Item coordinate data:
::::::

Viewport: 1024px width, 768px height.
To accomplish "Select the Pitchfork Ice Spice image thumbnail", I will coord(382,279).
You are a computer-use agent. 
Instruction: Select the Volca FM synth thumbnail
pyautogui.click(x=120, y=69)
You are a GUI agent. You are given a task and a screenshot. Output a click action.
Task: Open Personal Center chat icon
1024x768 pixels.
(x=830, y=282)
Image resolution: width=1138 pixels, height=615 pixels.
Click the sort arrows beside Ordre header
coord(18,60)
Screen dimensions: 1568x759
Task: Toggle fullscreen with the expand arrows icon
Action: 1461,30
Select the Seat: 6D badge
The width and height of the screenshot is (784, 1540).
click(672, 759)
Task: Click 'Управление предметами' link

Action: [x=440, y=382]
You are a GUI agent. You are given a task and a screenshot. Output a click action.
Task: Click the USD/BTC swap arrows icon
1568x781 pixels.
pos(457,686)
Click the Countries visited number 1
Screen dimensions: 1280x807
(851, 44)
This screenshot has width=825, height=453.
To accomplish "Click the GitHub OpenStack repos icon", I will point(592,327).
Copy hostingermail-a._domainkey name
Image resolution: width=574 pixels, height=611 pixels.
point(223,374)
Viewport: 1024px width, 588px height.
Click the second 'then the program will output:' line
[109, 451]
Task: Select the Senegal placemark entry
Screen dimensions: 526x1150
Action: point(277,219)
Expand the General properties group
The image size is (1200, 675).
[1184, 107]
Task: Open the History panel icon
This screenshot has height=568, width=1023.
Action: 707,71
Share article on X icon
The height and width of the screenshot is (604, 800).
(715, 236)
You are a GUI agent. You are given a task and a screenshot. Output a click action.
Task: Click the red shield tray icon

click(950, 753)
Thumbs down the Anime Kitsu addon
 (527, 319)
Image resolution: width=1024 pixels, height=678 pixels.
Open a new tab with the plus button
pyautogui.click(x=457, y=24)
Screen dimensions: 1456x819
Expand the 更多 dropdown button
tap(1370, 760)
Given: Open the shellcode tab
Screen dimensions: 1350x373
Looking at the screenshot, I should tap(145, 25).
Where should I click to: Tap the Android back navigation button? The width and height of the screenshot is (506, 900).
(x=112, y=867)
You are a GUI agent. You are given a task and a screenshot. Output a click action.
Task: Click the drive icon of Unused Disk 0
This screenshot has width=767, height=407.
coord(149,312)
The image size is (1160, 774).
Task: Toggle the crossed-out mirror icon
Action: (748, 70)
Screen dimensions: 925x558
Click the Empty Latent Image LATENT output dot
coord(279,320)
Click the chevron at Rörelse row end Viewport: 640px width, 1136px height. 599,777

::::::

**What is asked:** Can you repeat the listing word for word, starting at the line that contains "Thumbs down the Anime Kitsu addon" and stopping after the final line of the listing?

**Output for this exercise:**
Thumbs down the Anime Kitsu addon
 (527, 319)
Image resolution: width=1024 pixels, height=678 pixels.
Open a new tab with the plus button
pyautogui.click(x=457, y=24)
Screen dimensions: 1456x819
Expand the 更多 dropdown button
tap(1370, 760)
Given: Open the shellcode tab
Screen dimensions: 1350x373
Looking at the screenshot, I should tap(145, 25).
Where should I click to: Tap the Android back navigation button? The width and height of the screenshot is (506, 900).
(x=112, y=867)
You are a GUI agent. You are given a task and a screenshot. Output a click action.
Task: Click the drive icon of Unused Disk 0
This screenshot has width=767, height=407.
coord(149,312)
The image size is (1160, 774).
Task: Toggle the crossed-out mirror icon
Action: (748, 70)
Screen dimensions: 925x558
Click the Empty Latent Image LATENT output dot
coord(279,320)
Click the chevron at Rörelse row end Viewport: 640px width, 1136px height. 599,777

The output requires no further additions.